Scroll untuk baca artikel
Olahraga

Sportswashing Membuat Piala Dunia Qatar 2022 Paling Kontroversial

Redaksi
×

Sportswashing Membuat Piala Dunia Qatar 2022 Paling Kontroversial

Sebarkan artikel ini

Apa yang salah dengan sportswashing?

Jawaban yang paling jelas adalah, jika berhasil, maka akan memfasilitasi kelanjutan pelanggaran HAM Qatar. Sportswashing memungkinkan Qatar untuk menghindari biaya reputasi yang biasanya berasal dari keterlibatan dalam pelanggaran hak asasi manusia.

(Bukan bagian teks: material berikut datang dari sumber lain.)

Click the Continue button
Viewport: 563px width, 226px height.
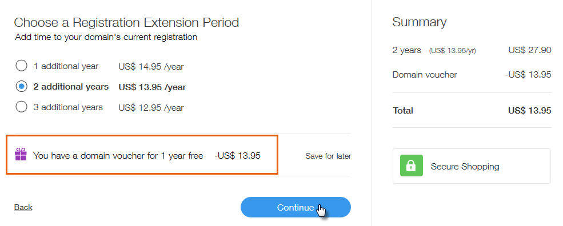click(x=296, y=207)
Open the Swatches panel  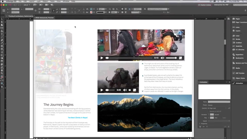pyautogui.click(x=239, y=46)
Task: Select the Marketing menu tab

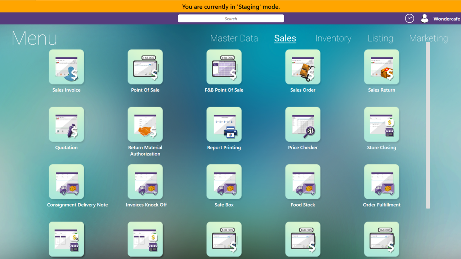Action: point(428,38)
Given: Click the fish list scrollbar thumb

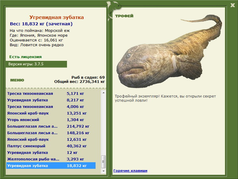Looking at the screenshot, I should coord(104,161).
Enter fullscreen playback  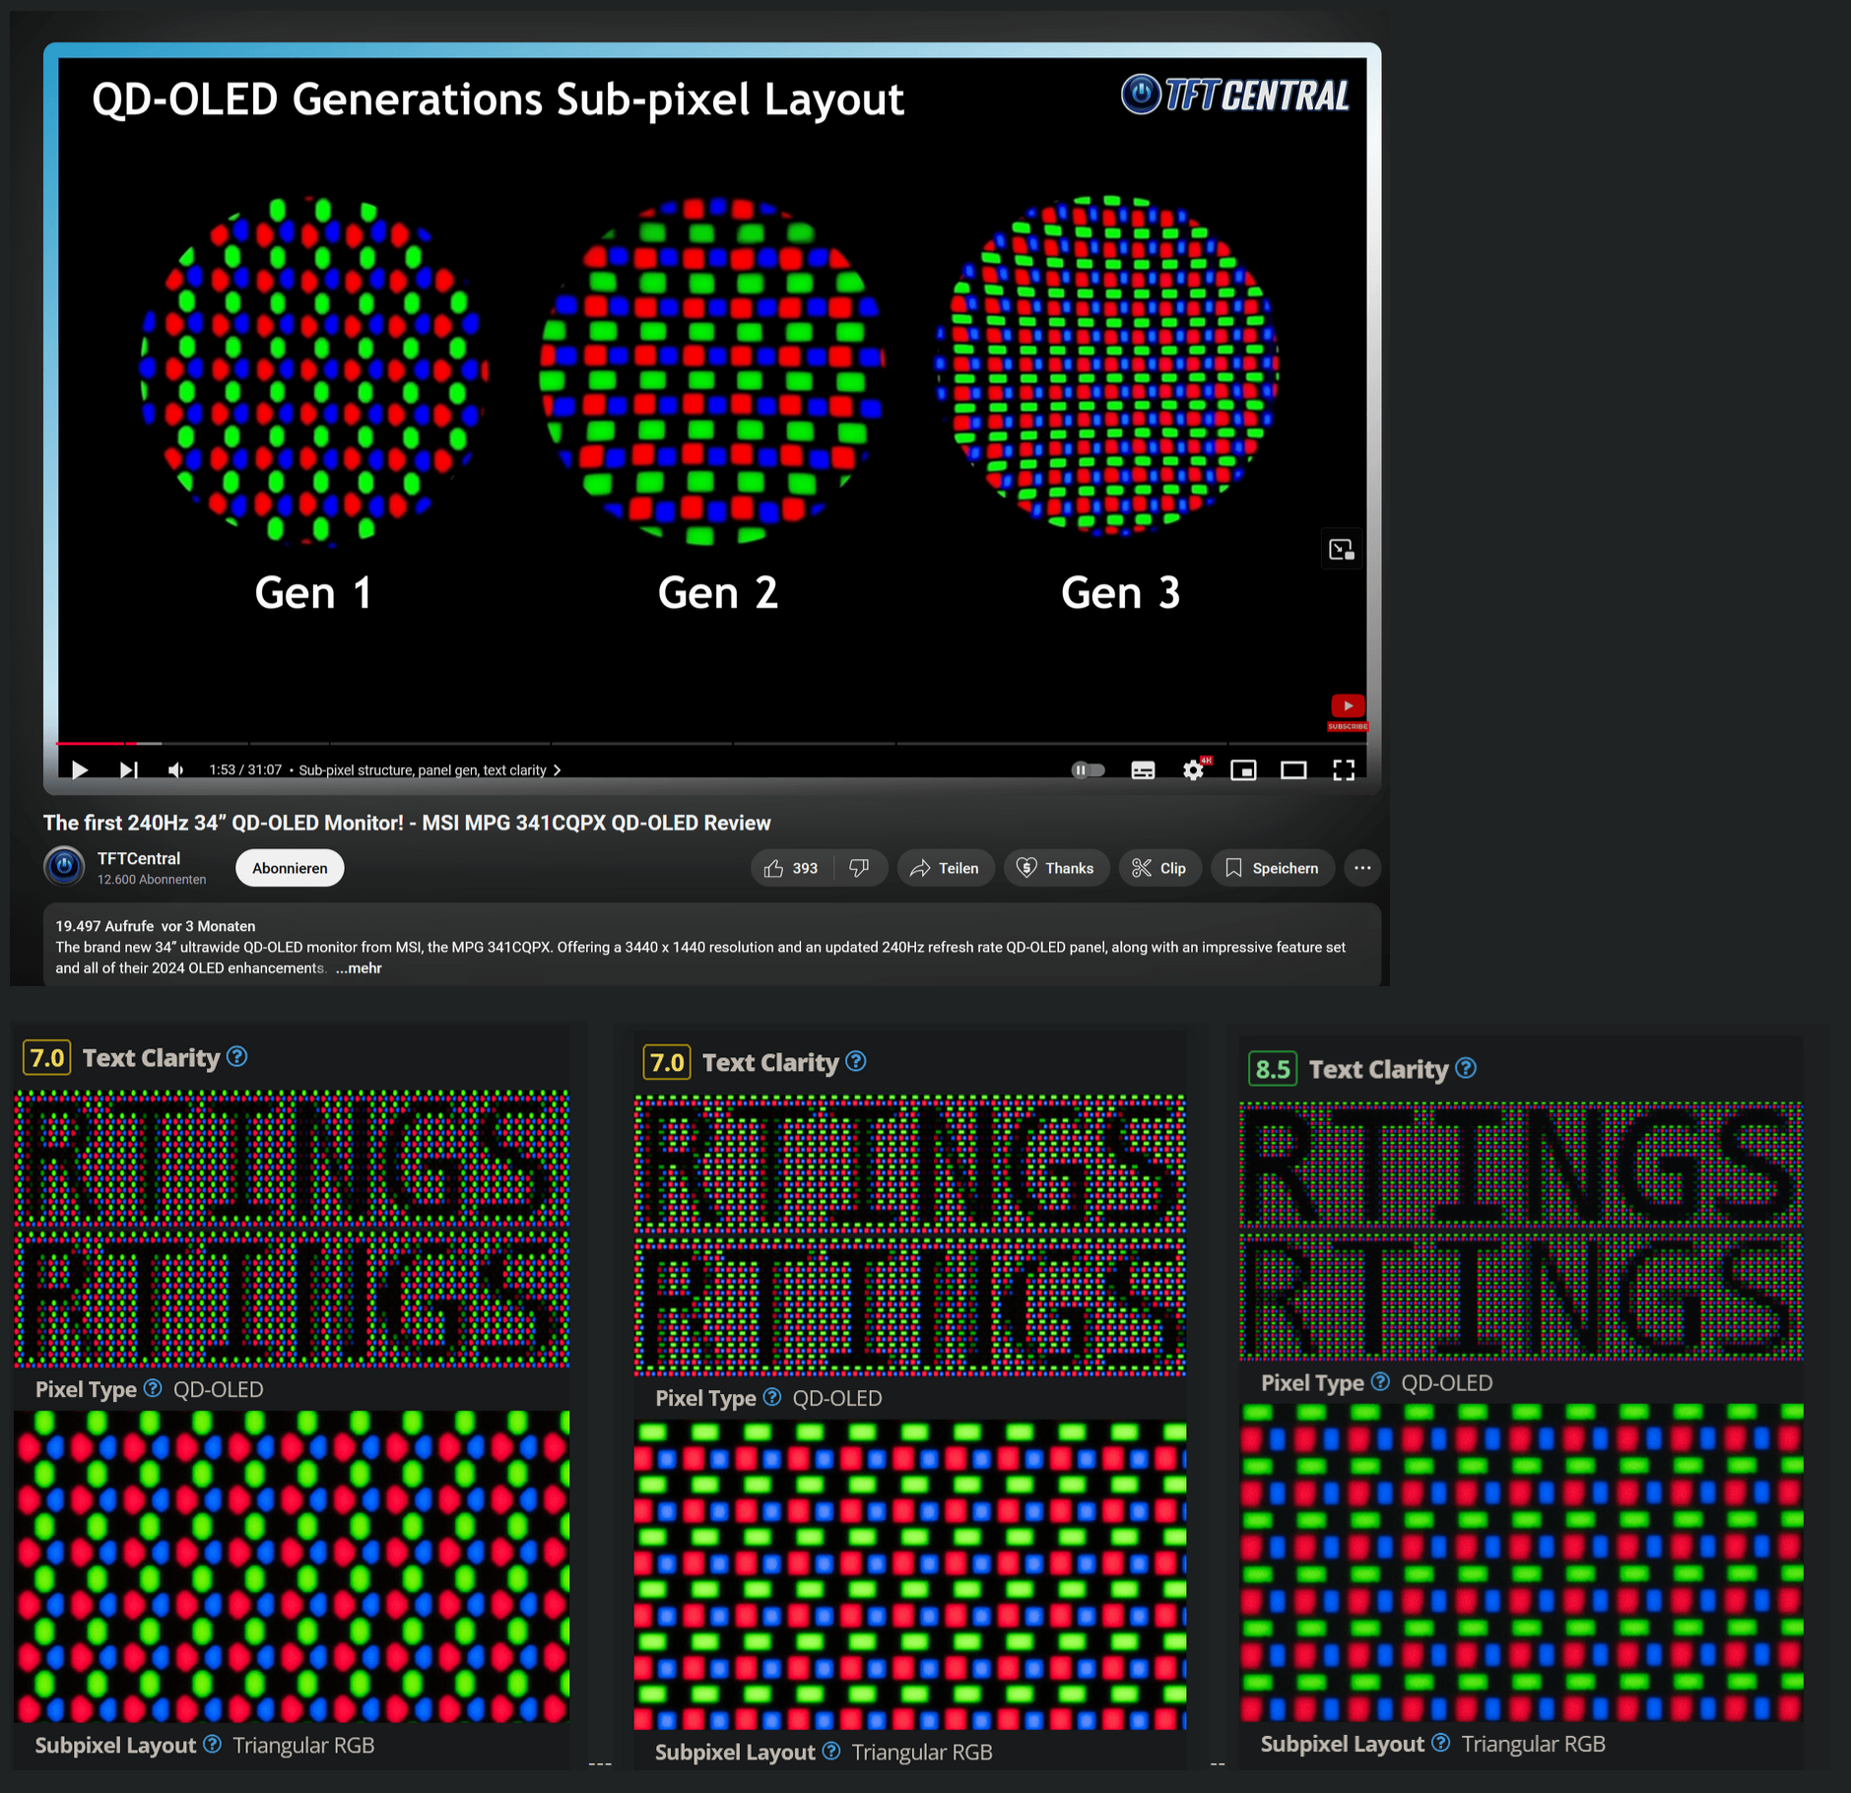pos(1344,769)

Itu bukan akhir dari cerita. Bisa juga merusak olahraga, baik yang memainkannya maupun yang menyukainya dalam dua cara. Pertama, sportswashing membuat para pemain sepak bola, jurnalis, dan penggemar tersebut terlibat dalam pelanggaran hak asasi manusia di Qatar.

Ini mungkin terdengar aneh. Pesepakbola dan penggemar sepak bola tidak mengeksploitasi pekerja migran dan menindas perempuan dan minoritas seksual, juga tidak pernah terlibat dalam perlakuan buruk terhadap pekerja migran.

Jadi bagaimana mereka bisa terlibat dalam kesalahan ini? Jawabannya adalah meskipun pemain, penggemar, dan jurnalis tidak melakukan kesalahan ini, keterlibatan mereka dalam acara tersebut membuat sportswashing berhasil.

Jika menjadi tuan rumah Piala Dunia membawa manfaat reputasi untuk Qatar, maka ini akan menjadi semua hal yang membuat Piala Dunia menjadi istimewa. Itu akan tergantung pada para pemain yang berlaga.

Semangat yang ditunjukkan oleh para penggemar dari lagu-lagu kemenangan hingga wajah penuh air mata dari yang kalah. Termasuk pada deskripsi yang mengesankan dari para komentator dan analisis bijak dari para jurnalis. Kontribusi yang tak terlupakan dari para pemain, pelatih, jurnalis, dan lainnya dimanfaatkan dan digunakan oleh proyek semacam ini.

Sportwashing juga merusak apa yang berharga dalam olahraga. Piala Dunia adalah warisan olahraga yang berharga. Itu telah ada selama hampir seratus tahun.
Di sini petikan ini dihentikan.